▶ **DATA SUPPLIED**:
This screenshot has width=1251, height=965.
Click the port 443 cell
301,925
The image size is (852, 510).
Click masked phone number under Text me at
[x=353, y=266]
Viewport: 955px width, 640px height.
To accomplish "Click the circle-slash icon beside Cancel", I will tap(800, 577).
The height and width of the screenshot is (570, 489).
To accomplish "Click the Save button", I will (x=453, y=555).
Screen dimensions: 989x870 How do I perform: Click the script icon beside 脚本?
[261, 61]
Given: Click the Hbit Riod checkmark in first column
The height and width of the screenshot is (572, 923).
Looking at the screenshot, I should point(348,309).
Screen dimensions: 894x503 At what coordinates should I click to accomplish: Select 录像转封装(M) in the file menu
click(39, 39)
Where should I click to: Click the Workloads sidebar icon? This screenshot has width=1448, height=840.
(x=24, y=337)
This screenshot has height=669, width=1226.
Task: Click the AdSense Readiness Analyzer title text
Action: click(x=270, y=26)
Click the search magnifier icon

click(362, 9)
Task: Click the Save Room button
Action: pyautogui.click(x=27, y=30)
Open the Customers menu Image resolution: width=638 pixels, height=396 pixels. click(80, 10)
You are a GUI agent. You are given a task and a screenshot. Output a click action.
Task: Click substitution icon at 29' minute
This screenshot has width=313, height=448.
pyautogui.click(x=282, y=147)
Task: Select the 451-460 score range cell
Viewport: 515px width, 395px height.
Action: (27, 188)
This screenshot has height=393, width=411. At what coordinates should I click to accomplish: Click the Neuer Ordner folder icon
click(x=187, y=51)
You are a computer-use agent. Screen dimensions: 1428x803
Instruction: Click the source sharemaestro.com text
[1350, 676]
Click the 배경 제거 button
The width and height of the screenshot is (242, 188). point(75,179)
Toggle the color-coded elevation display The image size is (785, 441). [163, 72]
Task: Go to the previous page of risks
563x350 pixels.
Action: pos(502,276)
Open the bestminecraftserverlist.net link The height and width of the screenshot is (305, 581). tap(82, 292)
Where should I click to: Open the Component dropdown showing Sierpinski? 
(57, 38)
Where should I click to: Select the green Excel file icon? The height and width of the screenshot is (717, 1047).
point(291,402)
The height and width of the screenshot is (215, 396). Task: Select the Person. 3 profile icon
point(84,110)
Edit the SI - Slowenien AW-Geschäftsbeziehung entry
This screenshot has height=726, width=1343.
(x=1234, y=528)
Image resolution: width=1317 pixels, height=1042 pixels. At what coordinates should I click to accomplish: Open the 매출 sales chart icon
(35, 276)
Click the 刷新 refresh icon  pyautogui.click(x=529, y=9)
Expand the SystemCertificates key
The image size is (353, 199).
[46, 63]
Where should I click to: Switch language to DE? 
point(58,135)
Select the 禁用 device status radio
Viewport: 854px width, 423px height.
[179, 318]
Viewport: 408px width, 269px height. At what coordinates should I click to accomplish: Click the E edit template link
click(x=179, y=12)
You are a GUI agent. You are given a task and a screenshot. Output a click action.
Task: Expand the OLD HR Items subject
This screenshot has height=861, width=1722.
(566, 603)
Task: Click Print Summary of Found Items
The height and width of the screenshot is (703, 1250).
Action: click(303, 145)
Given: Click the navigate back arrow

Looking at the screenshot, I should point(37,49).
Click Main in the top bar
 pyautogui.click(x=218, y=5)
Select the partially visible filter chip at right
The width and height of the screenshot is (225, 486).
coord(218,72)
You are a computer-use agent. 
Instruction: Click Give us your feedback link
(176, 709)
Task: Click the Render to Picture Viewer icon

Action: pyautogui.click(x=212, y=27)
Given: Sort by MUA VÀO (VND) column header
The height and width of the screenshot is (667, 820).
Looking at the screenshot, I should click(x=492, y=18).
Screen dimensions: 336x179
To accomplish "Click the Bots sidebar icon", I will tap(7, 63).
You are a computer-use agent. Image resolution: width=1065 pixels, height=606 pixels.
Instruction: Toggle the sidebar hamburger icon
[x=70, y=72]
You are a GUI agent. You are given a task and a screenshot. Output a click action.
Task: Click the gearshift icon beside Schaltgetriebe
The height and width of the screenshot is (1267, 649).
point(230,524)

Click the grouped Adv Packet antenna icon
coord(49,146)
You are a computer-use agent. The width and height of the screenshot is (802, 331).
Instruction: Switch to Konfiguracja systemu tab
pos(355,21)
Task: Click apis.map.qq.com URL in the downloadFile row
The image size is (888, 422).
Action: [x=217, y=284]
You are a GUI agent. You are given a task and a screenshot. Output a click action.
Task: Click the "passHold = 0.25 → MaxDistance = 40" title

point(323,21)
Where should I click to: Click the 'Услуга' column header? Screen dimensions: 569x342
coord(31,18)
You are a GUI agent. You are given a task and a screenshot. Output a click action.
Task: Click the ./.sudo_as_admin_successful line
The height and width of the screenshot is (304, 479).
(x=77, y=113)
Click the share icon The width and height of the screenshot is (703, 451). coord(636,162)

▶ **DIRECTIONS FOR THIS TASK**: Render every line of the records above as a JSON list of strings, one string per line, leaving out blank lines.

▶ **THE ANSWER**:
[
  "This screenshot has width=1251, height=965.",
  "Click the port 443 cell",
  "301,925",
  "The image size is (852, 510).",
  "Click masked phone number under Text me at",
  "[x=353, y=266]",
  "Viewport: 955px width, 640px height.",
  "To accomplish \"Click the circle-slash icon beside Cancel\", I will tap(800, 577).",
  "The height and width of the screenshot is (570, 489).",
  "To accomplish \"Click the Save button\", I will (x=453, y=555).",
  "Screen dimensions: 989x870 How do I perform: Click the script icon beside 脚本?",
  "[261, 61]",
  "Given: Click the Hbit Riod checkmark in first column",
  "The height and width of the screenshot is (572, 923).",
  "Looking at the screenshot, I should point(348,309).",
  "Screen dimensions: 894x503 At what coordinates should I click to accomplish: Select 录像转封装(M) in the file menu",
  "click(39, 39)",
  "Where should I click to: Click the Workloads sidebar icon? This screenshot has width=1448, height=840.",
  "(x=24, y=337)",
  "This screenshot has height=669, width=1226.",
  "Task: Click the AdSense Readiness Analyzer title text",
  "Action: click(x=270, y=26)",
  "Click the search magnifier icon",
  "click(362, 9)",
  "Task: Click the Save Room button",
  "Action: pyautogui.click(x=27, y=30)",
  "Open the Customers menu Image resolution: width=638 pixels, height=396 pixels. click(80, 10)",
  "You are a GUI agent. You are given a task and a screenshot. Output a click action.",
  "Task: Click substitution icon at 29' minute",
  "This screenshot has width=313, height=448.",
  "pyautogui.click(x=282, y=147)",
  "Task: Select the 451-460 score range cell",
  "Viewport: 515px width, 395px height.",
  "Action: (27, 188)",
  "This screenshot has height=393, width=411. At what coordinates should I click to accomplish: Click the Neuer Ordner folder icon",
  "click(x=187, y=51)",
  "You are a computer-use agent. Screen dimensions: 1428x803",
  "Instruction: Click the source sharemaestro.com text",
  "[1350, 676]",
  "Click the 배경 제거 button",
  "The width and height of the screenshot is (242, 188). point(75,179)",
  "Toggle the color-coded elevation display The image size is (785, 441). [163, 72]",
  "Task: Go to the previous page of risks",
  "563x350 pixels.",
  "Action: pos(502,276)",
  "Open the bestminecraftserverlist.net link The height and width of the screenshot is (305, 581). tap(82, 292)",
  "Where should I click to: Open the Component dropdown showing Sierpinski? ",
  "(57, 38)",
  "Where should I click to: Select the green Excel file icon? The height and width of the screenshot is (717, 1047).",
  "point(291,402)",
  "The height and width of the screenshot is (215, 396). Task: Select the Person. 3 profile icon",
  "point(84,110)",
  "Edit the SI - Slowenien AW-Geschäftsbeziehung entry",
  "This screenshot has height=726, width=1343.",
  "(x=1234, y=528)",
  "Image resolution: width=1317 pixels, height=1042 pixels. At what coordinates should I click to accomplish: Open the 매출 sales chart icon",
  "(35, 276)",
  "Click the 刷新 refresh icon  pyautogui.click(x=529, y=9)",
  "Expand the SystemCertificates key",
  "The image size is (353, 199).",
  "[46, 63]",
  "Where should I click to: Switch language to DE? ",
  "point(58,135)",
  "Select the 禁用 device status radio",
  "Viewport: 854px width, 423px height.",
  "[179, 318]",
  "Viewport: 408px width, 269px height. At what coordinates should I click to accomplish: Click the E edit template link",
  "click(x=179, y=12)",
  "You are a GUI agent. You are given a task and a screenshot. Output a click action.",
  "Task: Expand the OLD HR Items subject",
  "This screenshot has height=861, width=1722.",
  "(566, 603)",
  "Task: Click Print Summary of Found Items",
  "The height and width of the screenshot is (703, 1250).",
  "Action: click(303, 145)",
  "Given: Click the navigate back arrow",
  "Looking at the screenshot, I should point(37,49).",
  "Click Main in the top bar",
  " pyautogui.click(x=218, y=5)",
  "Select the partially visible filter chip at right",
  "The width and height of the screenshot is (225, 486).",
  "coord(218,72)",
  "You are a computer-use agent. ",
  "Instruction: Click Give us your feedback link",
  "(176, 709)",
  "Task: Click the Render to Picture Viewer icon",
  "Action: pyautogui.click(x=212, y=27)",
  "Given: Sort by MUA VÀO (VND) column header",
  "The height and width of the screenshot is (667, 820).",
  "Looking at the screenshot, I should click(x=492, y=18).",
  "Screen dimensions: 336x179",
  "To accomplish \"Click the Bots sidebar icon\", I will tap(7, 63).",
  "You are a computer-use agent. Image resolution: width=1065 pixels, height=606 pixels.",
  "Instruction: Toggle the sidebar hamburger icon",
  "[x=70, y=72]",
  "You are a GUI agent. You are given a task and a screenshot. Output a click action.",
  "Task: Click the gearshift icon beside Schaltgetriebe",
  "The height and width of the screenshot is (1267, 649).",
  "point(230,524)",
  "Click the grouped Adv Packet antenna icon",
  "coord(49,146)",
  "You are a computer-use agent. The width and height of the screenshot is (802, 331).",
  "Instruction: Switch to Konfiguracja systemu tab",
  "pos(355,21)",
  "Task: Click apis.map.qq.com URL in the downloadFile row",
  "The image size is (888, 422).",
  "Action: [x=217, y=284]",
  "You are a GUI agent. You are given a task and a screenshot. Output a click action.",
  "Task: Click the \"passHold = 0.25 → MaxDistance = 40\" title",
  "point(323,21)",
  "Where should I click to: Click the 'Услуга' column header? Screen dimensions: 569x342",
  "coord(31,18)",
  "You are a GUI agent. You are given a task and a screenshot. Output a click action.",
  "Task: Click the ./.sudo_as_admin_successful line",
  "The height and width of the screenshot is (304, 479).",
  "(x=77, y=113)",
  "Click the share icon The width and height of the screenshot is (703, 451). coord(636,162)"
]